Имс пытался заткнуть этот внутренний монолог, это вообще не его был монолог, чей-то чужой, он не мог так думать! Он никогда так не думал вообще-то, откровенно плевать всегда хотел на чужое мнение, но гадкий слащавый шепот не затыкался никак, обстоятельно расписывая, в какой позе, как медленно и как долго Артур получает санкционированное Имсом удовольствие.
К моменту, когда Имс добрался до своей квартиры, до рассвета оставалось часа полтора, не больше. Где его носило, он и сам не помнил, только вот ноги едва держали, а ладони и ступни оледенели так, что пальцы ног не ощущались вообще, а в замочную скважину он попал ключом только с третьего или четвертого раза. Когда он ввалился в холл, в левом боку внезапно так резко кольнуло болью, что он вынужден был даже схватиться за стену. Туда словно совали нож, раз за разом, с проворотом, в голову от этого бухало тяжелым жаром, заливало от боли кипятком глаза и одновременно судорогой отдавало в низ живота и в яйца. Имс еле добрался до туалета, повис на унитазе, где его рвало, долго, судорожно, выкручивая мышцы пресса в жгут.

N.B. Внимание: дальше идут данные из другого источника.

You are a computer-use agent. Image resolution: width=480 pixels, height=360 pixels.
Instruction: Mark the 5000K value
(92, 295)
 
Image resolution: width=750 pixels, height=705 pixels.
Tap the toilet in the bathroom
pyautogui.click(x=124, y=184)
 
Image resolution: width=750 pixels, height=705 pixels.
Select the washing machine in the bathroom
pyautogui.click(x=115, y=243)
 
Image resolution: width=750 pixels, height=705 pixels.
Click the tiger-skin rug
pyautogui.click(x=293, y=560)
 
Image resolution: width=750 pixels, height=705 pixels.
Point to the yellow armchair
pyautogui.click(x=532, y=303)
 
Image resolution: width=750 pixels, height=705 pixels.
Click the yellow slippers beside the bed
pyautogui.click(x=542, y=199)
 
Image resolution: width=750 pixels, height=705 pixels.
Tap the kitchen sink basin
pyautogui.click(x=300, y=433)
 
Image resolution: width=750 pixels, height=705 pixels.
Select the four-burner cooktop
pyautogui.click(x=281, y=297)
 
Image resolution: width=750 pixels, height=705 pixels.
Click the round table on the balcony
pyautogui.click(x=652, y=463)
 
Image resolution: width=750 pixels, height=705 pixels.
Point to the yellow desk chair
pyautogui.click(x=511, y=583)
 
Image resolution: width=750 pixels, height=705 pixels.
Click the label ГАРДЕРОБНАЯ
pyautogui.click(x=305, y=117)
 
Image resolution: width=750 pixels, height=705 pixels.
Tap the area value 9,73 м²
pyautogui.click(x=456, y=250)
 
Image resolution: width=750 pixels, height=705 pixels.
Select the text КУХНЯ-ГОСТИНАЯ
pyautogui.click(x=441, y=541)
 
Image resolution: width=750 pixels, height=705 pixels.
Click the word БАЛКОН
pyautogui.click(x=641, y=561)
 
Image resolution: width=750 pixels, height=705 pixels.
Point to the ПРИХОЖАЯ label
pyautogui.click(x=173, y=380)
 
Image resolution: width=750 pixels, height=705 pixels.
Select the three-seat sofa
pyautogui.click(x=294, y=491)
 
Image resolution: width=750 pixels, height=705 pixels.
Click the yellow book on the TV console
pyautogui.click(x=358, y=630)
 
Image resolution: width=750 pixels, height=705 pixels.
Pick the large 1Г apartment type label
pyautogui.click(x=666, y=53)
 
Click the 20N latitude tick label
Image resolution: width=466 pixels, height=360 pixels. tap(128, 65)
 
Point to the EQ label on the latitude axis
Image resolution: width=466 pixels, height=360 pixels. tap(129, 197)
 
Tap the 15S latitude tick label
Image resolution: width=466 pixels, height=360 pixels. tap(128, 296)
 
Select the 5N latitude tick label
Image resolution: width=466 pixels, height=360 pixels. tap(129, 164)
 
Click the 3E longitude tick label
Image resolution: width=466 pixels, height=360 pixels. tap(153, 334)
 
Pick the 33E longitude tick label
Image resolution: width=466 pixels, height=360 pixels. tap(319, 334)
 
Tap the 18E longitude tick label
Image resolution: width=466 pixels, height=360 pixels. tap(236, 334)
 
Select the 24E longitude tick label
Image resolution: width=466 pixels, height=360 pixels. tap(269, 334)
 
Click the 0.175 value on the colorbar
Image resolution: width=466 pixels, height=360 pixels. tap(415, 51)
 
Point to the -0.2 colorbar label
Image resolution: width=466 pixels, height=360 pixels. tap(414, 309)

Проблевавшись, он все же нашел в себе силы встать и забраться в душ. Раздевался прямо под водой, широко открывая рот и жадно глотая теплые капли с запахом водопровода. Тряпки отвратительной вонюче-мокрой кучей развалились на полу, так что Имс еще одним усилием воли собрал все в мешок и даже вынес на улицу к ближайшему мусорному контейнеру. Впрочем, после душа стало гораздо легче. Он вернулся, мельком глянув на серо-розовую полосу над домами, вскипятил воду и приготовил себе чай, ушел к мольберту в дальнем конце гостиной и разложил кисти, хотя руки тряслись и измученный пресс болел так, что хотелось лечь и забыться. В голове гудело, но Имс был бы не Имс, если бы позволил себе показаться слабым. Перед кем угодно. Особенно перед Артуром. Особенно этим утром.